━━━ THE DATA ━━━
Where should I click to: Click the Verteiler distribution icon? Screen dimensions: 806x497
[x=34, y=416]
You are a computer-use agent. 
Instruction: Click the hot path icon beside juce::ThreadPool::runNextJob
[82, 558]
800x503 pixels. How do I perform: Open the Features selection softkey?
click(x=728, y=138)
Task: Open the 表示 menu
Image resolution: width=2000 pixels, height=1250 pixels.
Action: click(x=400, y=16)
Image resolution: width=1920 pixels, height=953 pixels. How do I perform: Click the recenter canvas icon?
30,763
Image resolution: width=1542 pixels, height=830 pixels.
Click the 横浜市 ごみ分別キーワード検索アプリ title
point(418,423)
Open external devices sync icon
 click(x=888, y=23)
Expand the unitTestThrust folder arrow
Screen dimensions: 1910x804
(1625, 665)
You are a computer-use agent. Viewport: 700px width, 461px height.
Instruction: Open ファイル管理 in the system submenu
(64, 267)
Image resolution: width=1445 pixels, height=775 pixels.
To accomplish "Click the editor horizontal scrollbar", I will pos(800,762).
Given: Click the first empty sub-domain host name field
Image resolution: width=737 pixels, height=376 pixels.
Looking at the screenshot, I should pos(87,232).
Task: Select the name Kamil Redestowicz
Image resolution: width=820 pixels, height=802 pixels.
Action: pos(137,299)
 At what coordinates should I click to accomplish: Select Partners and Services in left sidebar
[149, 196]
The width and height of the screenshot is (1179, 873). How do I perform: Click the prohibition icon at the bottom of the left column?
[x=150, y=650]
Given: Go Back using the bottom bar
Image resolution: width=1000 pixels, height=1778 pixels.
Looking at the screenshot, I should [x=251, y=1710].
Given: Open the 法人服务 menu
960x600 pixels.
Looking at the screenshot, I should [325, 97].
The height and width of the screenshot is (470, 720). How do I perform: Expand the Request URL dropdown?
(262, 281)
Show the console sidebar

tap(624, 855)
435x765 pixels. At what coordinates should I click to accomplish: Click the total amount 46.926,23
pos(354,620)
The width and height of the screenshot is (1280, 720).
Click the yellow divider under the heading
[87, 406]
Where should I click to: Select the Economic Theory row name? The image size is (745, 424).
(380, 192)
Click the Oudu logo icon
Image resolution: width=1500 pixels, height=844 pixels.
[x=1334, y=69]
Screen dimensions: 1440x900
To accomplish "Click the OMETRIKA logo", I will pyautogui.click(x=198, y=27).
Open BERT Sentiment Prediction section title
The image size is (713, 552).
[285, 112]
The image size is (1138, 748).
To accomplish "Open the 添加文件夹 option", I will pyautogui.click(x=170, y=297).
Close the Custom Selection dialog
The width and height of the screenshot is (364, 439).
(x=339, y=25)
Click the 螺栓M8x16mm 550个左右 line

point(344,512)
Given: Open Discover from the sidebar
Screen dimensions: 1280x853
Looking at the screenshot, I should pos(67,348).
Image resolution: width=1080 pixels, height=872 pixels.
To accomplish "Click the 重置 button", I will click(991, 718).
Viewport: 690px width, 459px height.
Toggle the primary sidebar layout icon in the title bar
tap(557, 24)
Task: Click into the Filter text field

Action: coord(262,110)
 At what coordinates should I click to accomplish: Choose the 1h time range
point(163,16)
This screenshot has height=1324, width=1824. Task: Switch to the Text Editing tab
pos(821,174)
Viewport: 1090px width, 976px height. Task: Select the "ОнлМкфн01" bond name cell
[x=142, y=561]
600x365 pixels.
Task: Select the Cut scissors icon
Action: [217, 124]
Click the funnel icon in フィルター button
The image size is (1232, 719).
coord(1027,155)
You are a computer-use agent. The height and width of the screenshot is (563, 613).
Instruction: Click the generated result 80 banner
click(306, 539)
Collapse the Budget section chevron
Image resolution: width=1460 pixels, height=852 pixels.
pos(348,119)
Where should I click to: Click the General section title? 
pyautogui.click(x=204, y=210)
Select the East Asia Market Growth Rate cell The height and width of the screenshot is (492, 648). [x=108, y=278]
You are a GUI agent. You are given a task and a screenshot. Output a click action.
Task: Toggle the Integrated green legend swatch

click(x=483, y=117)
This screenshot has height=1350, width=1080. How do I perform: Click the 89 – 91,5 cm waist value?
━━━
### REQUIRED ACTION
Each line containing the word "computer" must be pulled from the listing and copied.

### SOLUTION
You are a computer-use agent. 
You are a computer-use agent. Viewport: 700px width, 461px height.
You are a computer-use agent. The height and width of the screenshot is (563, 613).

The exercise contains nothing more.